TRIBUNNEWS.COM - Mantan Perdana Menteri (PM) Pakistan, Imran Khan, mengklaim koalisi yang berkuasa di Islamabad dan militer menekan dirinya dan partainya - Pakistan Tehreek-e-Insaf (PTI) - untuk tidak mengikuti pemilihan umum (pemilu) mendatang.
Berbicara dari kediamannya di Zaman Park, Lahore pada Rabu (17/5/2023) malam, Khan mengungkapkan kepada Al Jazeera, ada lebih dari 100 kasus dituduhkan terhadapnya untuk menjegalnya mengikuti proses pemilu.
"Semua partai politik dan lembaga ingin saya dikeluarkan dari pemilihan umum," ucap Khan.
Khan menambahkan, aparat kepolisian mengepung rumahnya dan memblokir akses ke jalan utama.
Polisi mengklaim upaya tersebut untuk melindungi puluhan orang yang diduga terlibat dalam protes kekerasan terhadap penangkapan Khan belum lama ini.
Imran Khan ditangkap oleh pasukan paramiliter saat menghadap Pengadilan Tinggi Islamabad pada 9 Mei 2023 kemarin.
Baca juga: Pejabat Pakistan Tuduh Imran Khan Lindungi Tersangka Penyerangan Tentara
Penangkapan dramatis memicu protes luas di seluruh negeri.
Unjuk rasa berubah menjadi kekerasan ketika orang-orang menyerang instalasi militer dan rumah penduduk.
Setidaknya 10 orang tewas dalam protes tersebut dan hampir 5.000 orang ditangkap, termasuk para pemimpin PTI.
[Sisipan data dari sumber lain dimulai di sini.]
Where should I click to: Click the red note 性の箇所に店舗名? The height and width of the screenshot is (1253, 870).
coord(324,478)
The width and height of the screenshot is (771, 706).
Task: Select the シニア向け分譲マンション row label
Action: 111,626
Pada Selasa (16/5/2023), pemimpin sipil dan militer negara itu mengatakan orang-orang yang menyerang instalasi militer akan diadili berdasarkan undang-undang militer, sebuah langkah yang dikutuk oleh kelompok hak asasi manusia.
Imran Khan dituduh lindungi tersangka penyerangan tentara
Pejabat Pakistan, Menteri Penerangan Provinsi Punjab, Amir Mir, menuduh Imran Khan menyembunyikan orang-orang yang terlibat penyerangan terhadap tentara.
Mir memberi Imran Khan waktu 24 jam agar menyerahkan mereka.
"Kami memiliki informasi intelijen bahwa sekitar 30 hingga 40 teroris yang terlibat dalam penyerangan gedung dan instalasi militer kami, bersembunyi di Zaman Park," kata Amir Mir kepada wartawan pada Rabu (17/5/2023).